Symbols of power, ornaments, and great battles
The work was commissioned by Maximilian I, Holy Roman Emperor, and is a veritable cornucopia of symbols of power, beautiful ornaments, fabulous beasts, and narratives about the emperor’s great battles – all of it carefully orchestrated to celebrate and exalt the emperor.
Zoom in on the artwork to study its details
From 36 separate parts to a single work of art
The artwork comprises 36 large sheets of paper onto which the motif was printed using 195 carved wooden blocks. The work was originally stored in binders as 36 loose sheets, but in the mid-19th century the sheets were all glued up onto a canvas so that they constituted a single artwork – exactly as Dürer intended.

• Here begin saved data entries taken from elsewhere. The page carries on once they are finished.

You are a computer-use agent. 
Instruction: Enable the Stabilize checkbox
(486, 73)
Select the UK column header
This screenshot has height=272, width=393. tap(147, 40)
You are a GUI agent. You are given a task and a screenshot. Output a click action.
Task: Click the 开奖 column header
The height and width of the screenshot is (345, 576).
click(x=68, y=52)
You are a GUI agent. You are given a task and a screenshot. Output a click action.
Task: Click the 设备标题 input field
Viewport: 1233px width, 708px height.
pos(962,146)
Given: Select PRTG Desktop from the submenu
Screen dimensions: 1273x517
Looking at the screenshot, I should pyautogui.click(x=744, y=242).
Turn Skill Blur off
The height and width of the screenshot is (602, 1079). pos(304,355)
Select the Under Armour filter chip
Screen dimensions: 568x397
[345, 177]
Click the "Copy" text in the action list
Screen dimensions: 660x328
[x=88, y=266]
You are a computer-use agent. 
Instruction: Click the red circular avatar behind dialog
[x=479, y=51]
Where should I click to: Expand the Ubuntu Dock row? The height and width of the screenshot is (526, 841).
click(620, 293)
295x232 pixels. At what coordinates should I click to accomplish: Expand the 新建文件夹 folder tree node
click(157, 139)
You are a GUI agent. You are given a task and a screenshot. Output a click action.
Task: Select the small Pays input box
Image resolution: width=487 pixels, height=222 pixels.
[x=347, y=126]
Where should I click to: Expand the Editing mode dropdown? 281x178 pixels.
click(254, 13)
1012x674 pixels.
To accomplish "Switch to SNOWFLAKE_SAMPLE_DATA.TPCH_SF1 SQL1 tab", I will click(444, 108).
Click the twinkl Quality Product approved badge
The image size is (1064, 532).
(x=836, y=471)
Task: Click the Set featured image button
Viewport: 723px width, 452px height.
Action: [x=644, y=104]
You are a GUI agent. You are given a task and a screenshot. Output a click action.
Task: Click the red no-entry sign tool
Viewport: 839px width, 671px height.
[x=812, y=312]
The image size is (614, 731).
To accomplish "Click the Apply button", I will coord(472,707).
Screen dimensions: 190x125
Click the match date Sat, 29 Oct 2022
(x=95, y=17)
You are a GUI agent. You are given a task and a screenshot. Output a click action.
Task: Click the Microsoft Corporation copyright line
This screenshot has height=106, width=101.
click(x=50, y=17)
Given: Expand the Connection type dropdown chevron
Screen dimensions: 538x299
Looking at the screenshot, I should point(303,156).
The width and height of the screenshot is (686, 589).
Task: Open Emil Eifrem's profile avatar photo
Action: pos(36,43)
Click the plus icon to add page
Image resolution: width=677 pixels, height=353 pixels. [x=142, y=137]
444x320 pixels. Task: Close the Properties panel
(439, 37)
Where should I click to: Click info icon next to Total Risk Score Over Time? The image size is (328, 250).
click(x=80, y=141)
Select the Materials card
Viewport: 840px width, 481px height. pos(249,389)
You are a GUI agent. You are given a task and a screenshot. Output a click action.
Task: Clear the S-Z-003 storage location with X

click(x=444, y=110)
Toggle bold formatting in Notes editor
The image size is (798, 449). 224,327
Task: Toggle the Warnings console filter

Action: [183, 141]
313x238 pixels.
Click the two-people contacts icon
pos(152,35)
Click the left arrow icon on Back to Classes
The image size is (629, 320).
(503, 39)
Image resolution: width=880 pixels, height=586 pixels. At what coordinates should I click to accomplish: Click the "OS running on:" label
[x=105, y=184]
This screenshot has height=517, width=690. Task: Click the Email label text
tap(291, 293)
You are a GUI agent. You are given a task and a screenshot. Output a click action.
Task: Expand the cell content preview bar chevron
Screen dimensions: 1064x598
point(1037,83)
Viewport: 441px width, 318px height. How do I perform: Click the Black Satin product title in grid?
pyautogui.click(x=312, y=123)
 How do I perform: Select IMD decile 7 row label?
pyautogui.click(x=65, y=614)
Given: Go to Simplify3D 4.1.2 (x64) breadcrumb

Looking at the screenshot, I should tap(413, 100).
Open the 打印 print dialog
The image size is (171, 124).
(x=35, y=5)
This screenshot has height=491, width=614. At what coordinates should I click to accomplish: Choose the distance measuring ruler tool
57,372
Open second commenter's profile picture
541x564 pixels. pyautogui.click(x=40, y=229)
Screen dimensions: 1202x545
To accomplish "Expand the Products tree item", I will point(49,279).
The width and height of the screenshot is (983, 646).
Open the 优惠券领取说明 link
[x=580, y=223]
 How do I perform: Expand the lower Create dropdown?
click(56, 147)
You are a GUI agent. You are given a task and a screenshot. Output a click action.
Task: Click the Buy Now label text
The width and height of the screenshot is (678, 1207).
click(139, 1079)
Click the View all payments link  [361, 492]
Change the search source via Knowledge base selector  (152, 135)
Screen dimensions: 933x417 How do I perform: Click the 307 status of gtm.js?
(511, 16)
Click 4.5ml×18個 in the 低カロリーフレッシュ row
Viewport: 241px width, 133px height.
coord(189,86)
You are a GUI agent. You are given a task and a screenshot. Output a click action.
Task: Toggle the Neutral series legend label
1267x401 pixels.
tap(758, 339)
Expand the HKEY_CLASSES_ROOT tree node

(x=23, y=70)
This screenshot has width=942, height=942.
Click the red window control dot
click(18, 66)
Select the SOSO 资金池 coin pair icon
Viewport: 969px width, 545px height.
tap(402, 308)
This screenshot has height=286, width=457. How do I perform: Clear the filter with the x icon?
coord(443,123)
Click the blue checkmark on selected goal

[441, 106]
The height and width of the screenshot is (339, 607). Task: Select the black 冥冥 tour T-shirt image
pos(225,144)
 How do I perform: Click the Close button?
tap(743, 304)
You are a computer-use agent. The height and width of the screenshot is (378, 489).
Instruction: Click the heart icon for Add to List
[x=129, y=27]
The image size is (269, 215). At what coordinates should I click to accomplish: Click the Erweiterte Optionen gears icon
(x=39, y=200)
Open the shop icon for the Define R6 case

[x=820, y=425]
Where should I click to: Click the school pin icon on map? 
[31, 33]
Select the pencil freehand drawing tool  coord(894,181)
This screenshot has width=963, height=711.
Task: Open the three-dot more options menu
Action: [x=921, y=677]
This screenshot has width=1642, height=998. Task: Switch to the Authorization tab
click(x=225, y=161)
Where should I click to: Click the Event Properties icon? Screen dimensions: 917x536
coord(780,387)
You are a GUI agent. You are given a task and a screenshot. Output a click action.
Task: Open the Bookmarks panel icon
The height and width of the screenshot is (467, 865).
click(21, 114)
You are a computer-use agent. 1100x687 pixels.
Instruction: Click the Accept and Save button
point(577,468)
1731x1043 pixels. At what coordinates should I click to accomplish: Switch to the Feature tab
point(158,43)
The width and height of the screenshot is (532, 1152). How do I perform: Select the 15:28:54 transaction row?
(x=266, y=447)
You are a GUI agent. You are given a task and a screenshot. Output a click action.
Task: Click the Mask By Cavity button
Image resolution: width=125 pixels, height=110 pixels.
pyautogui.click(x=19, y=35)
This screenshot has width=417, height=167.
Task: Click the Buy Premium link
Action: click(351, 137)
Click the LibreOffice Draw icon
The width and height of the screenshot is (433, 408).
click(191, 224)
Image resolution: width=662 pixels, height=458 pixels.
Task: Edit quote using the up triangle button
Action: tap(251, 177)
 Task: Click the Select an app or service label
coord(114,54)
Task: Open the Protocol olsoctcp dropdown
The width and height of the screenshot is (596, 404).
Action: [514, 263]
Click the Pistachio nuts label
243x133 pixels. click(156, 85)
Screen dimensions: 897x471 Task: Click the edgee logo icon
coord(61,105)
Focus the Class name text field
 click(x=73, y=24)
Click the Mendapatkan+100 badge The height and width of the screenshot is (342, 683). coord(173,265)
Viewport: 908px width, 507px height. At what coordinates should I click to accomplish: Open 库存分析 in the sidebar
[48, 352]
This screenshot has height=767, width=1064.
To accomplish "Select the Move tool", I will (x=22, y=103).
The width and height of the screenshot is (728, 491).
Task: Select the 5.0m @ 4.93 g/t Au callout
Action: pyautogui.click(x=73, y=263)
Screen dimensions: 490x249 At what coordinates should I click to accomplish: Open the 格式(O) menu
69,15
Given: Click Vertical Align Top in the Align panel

In order to prepare the work for exhibition the SMK conservators spent the entire autumn season treating it, brandishing scalpels, spatulas, brushes, water, enzymes, ethanol, Japanese repair paper, glues, and adhesives in their endeavours to separate the many sheets of paper, clean them, mend tiny tears and abrasions, and restored the work to good overall condition.
What the paper hid
Prior to the actual restoration, the artwork was analysed by means of photographic studies under various forms of light – including UV light, raking light (light emitted from the side) and transmitted light.
For example, photographs taken while transmitting light through the artwork revealed that the paper has a watermark showing a double-headed eagle wearing an imperial crown. This is the coat of arms of the Holy Roman Emperor. The watermark demonstrates the artwork’s close links to Maximilian I.
The conservators use enzymes
The conservators had to be very patient when they separated the many sheets of paper. This was because preliminary tests of the adhesives used to mount the leaves showned that the task of loosening and separating the leaves would be very difficult. The conservators had to use enzymes for the task, proceeding very slowly and with great care.
Great art on paper
Dürer’s masterpiece is part of the Royal Collection of Graphic Art – the museum’s collection of art on paper. The collection encompasses more than 240,000 artworks. These artworks vary greatly in nature, from 15th century prints and drawings to works by leading modernists and cutting-edge contemporary art.